7月7日、AI法律スタートアップのNorm AIがKhosla VenturesをリードとするシリーズCで$120M(約193億円)を調達し、評価額$1.2B(約1,930億円)でユニコーンの仲間入りを果たした。TechCrunchが報じた。創業からわずか3年、累計調達額は$260Mを超える。

「AIネイティブ法律事務所」とは何か

Norm AIの特異なところは、法律事務所にAIツールを売る会社ではない点だ。Norm AIは自ら法的サービスを提供する「Norm Law」というエンティティを持っている。つまり、AIエージェントが法務業務を遂行し、人間の弁護士がそれを監督するという構造をとっている。

これは同じリーガルAI分野のHarvey(評価額$11B)とは根本的に違う。Harveyは既存の法律事務所に向けてAIアシスタントを売るSaaS企業だ。Norm AIは法律事務所そのものをAIで再発明しようとしている。

具体的には、AIエージェントがコンプライアンスのルールや規制フレームワークを解釈し、法務ワークフローを自律的に実行する。二次的なAI監督エージェントがピアエージェントの作業を監視し、さらにその上に人間の弁護士が最終判断を行う。三層構造だ。

時間課金を捨てる賭け

Norm AIが業界に投げかけている最大の挑戦は、アウトカムベース(成果報酬型)の課金モデルだ。法律業界の伝統的な時間課金を捨て、クライアントの結果に対して課金する。

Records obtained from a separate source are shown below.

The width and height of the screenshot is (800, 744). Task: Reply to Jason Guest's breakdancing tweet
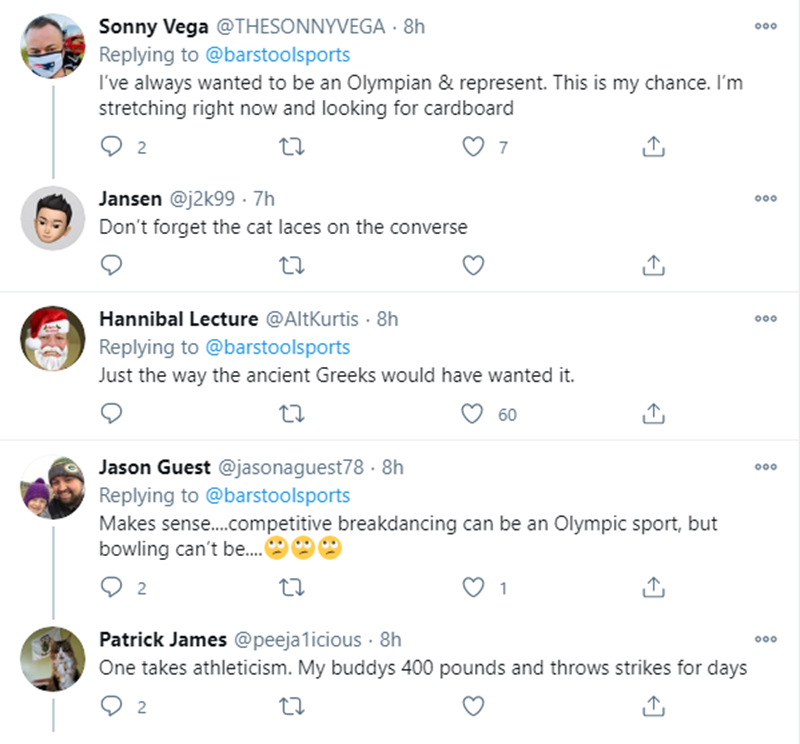pyautogui.click(x=113, y=588)
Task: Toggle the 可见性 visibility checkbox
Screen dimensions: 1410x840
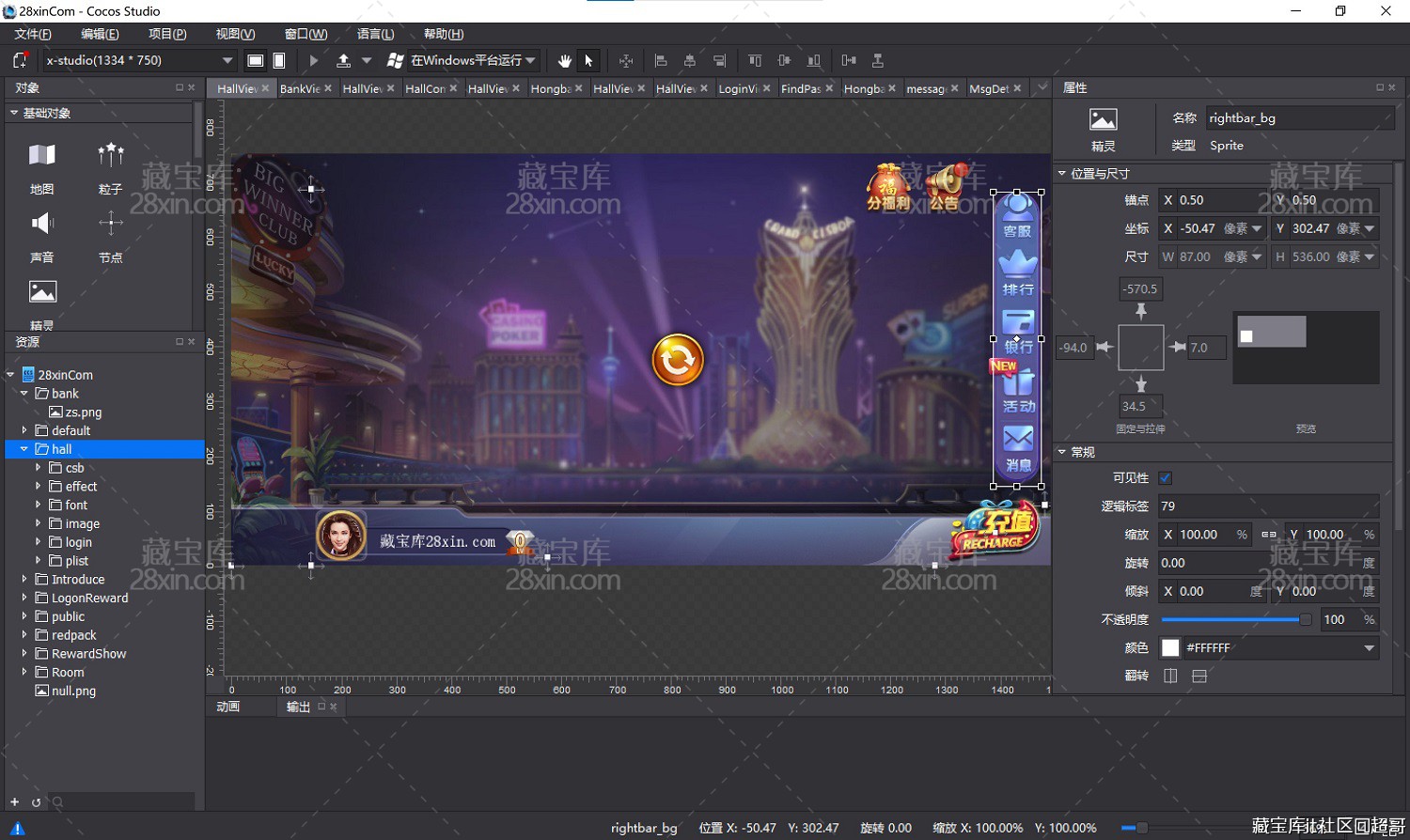Action: point(1166,478)
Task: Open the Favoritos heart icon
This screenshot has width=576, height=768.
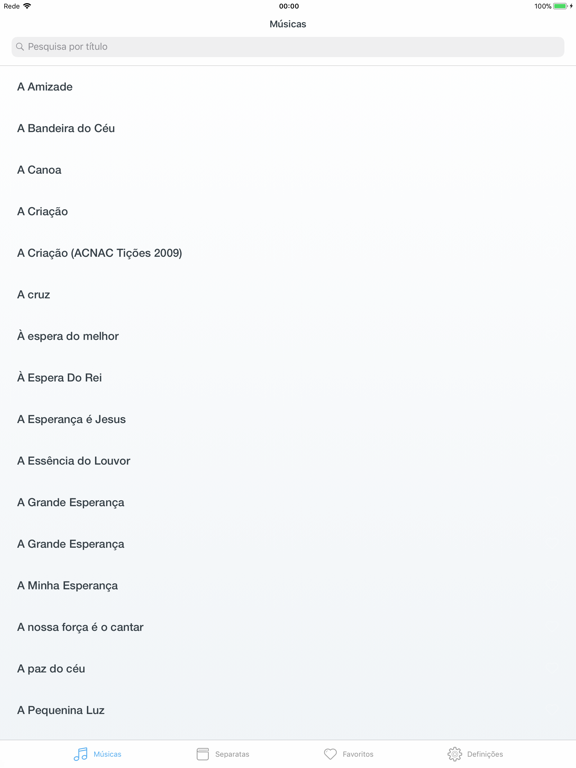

率直に言って、これは大胆すぎる賭けだ。法務の成果は「勝訴」「規制クリア」「契約成立」のように明確な場合もあるが、「リスクを低減した」「訴訟を回避した」のように定量化しにくい場合も多い。成果報酬型のモデルが法務全般に適用できるかは未知数だ。

ただ、クライアント側からすれば魅力的ではある。「弁護士に月100時間頼んだが結果が出なかった」という事態がなくなるからだ。従来の法律事務所が時間を売っているのに対し、Norm AIは結果を売ろうとしている。この違いは投資家にとっても説得力があったのだろう — Blackstone、Bain Capital Ventures、Coatueといった大手VCが揃って参加している。

リーガルAIの現在地

2026年のリーガルAI市場は急速に成熟しつつある。Harvey($11B)、Legora($5B超)、そしてNorm AI($1.2B)と、ユニコーン級の企業が複数並ぶ状況になった。

日本でもLegalOnやGVA TECHといったリーガルテック企業が成長しているが、AIエージェントが法務業務を自律実行するところまではまだ来ていない。Norm AIのモデルが成功すれば、日本の法律業界にも「AIが主体で、弁護士は監督者」という逆転構造が波及する可能性はある。ただし、日本の弁護士法や法務サービスの規制は米国とは異なるため、そのまま持ち込めるものではない。

Norm AIのアプローチで最も注目に値するのは、AI企業がソフトウェアを売るのではなく、自らAIの品質に責任を持つプロフェッショナルサービスを提供している点だ。AI開発者が「使い方はユーザー次第」と言い逃れできない立ち位置を自ら選んでいる。これがリスクであると同時に、信頼構築の武器にもなりうる。